You don't have to follow baseball to appreciate this story, and I hope my non-baseball fan readers will stick around and read this.
A young man defects from Cuba at the age of 15, successful on his fourth try. During that fourth try, his mother fell overboard, and the teenager saved her.
Baseball has been a part of his life since his early childhood. He goes to high school in Tampa, Florida, where I lived many years ago. He becomes a star baseball player with the Miami Marlins. At 24, he learns he will be a father for the first time. He is popular. He earns respect.
And then, he dies in a tragic boating accident Sunday, in the early morning when their boat rammed into a jetty. Two other men die with him. Speed was a factor. No life jackets were on the boat, but they may not have helped.
His team cancels their Sunday game, something which is Just Not Done in major league baseball.
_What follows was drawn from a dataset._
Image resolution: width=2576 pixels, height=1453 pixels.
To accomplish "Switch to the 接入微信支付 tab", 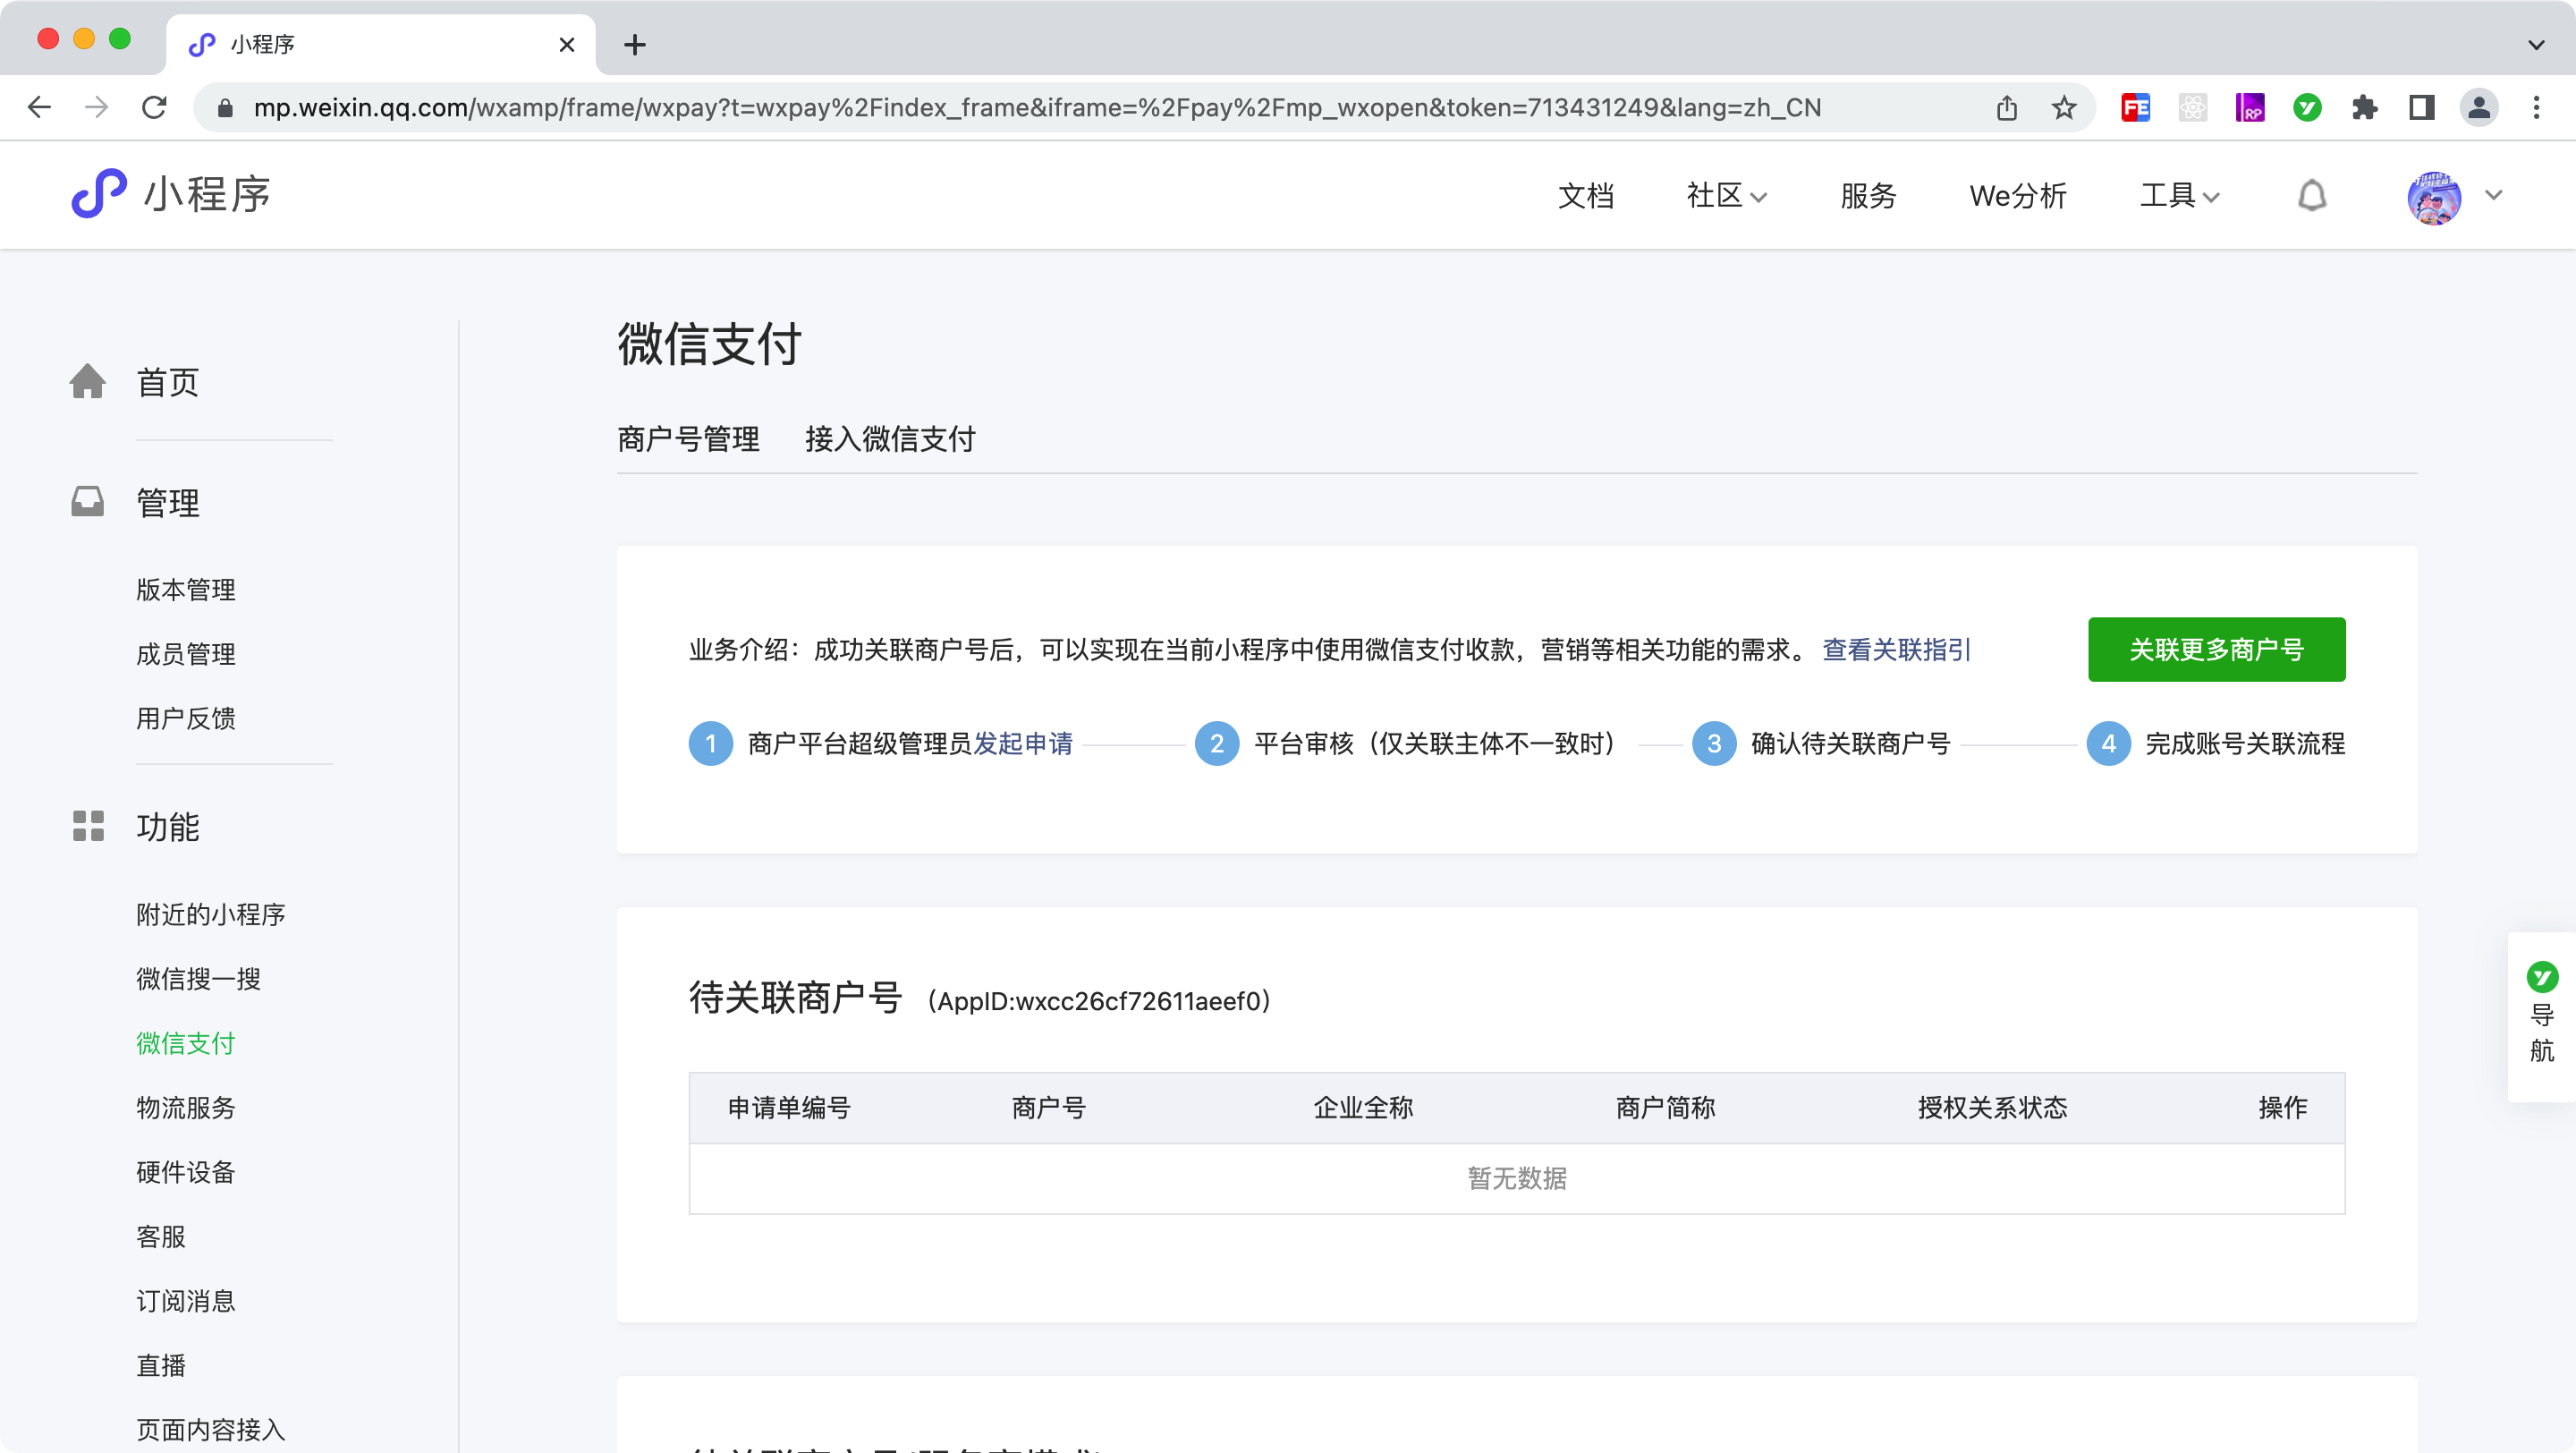I will point(889,439).
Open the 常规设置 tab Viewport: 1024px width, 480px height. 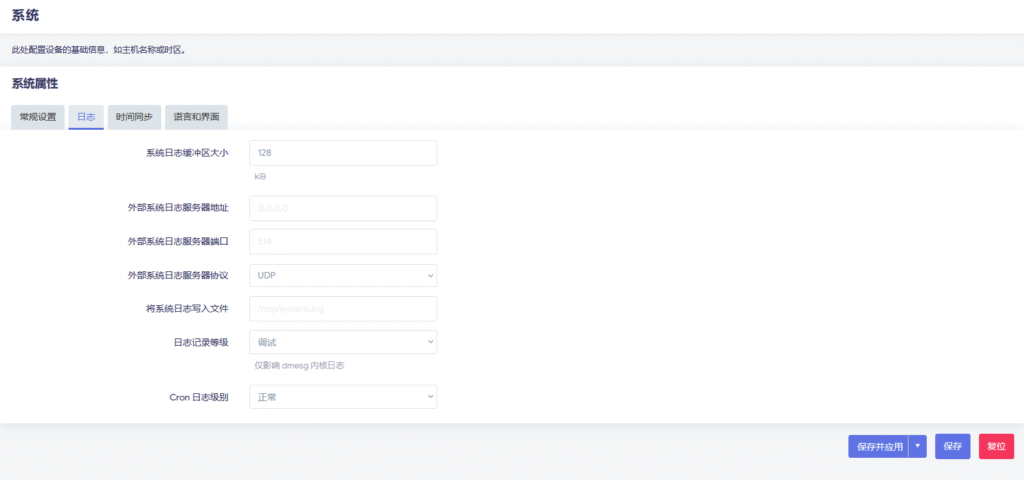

Monday evening, they play against "my" home team, the New York Mets, so the game is televised. After the National Anthem is played, the members of the two teams cried and embraced. Every member of the Marlins is wearing a shirt with the late ballplayer's name and number. The players gather around the pitching mound and inscribe his name and number in the dirt.
The Mets baseball announcers are holding back tears. One wasn't entirely successful.
The Marlins come to bat, and the very first player hits a home run. Afterwards the player breaks down in tears. The Marlins go on to win, 7-3.
If Hollywood had made a movie from a fictional story, who know how many tickets it would have sold?
But it is no movie. It was real life for a young man by the name of Jose Fernandez.
His child will never know him. And millions of baseball fans, stunned, mourn the death of a man gone too soon. A small thing, this death, compared to the going-on's in the world, but it reminds us that the end for each of us can come at any time, without warning. We must make the most of the time we have on this earth doing what we love to do.
We must make a difference.
May his death be a lesson for all of us.
Would your demise be widely mourned?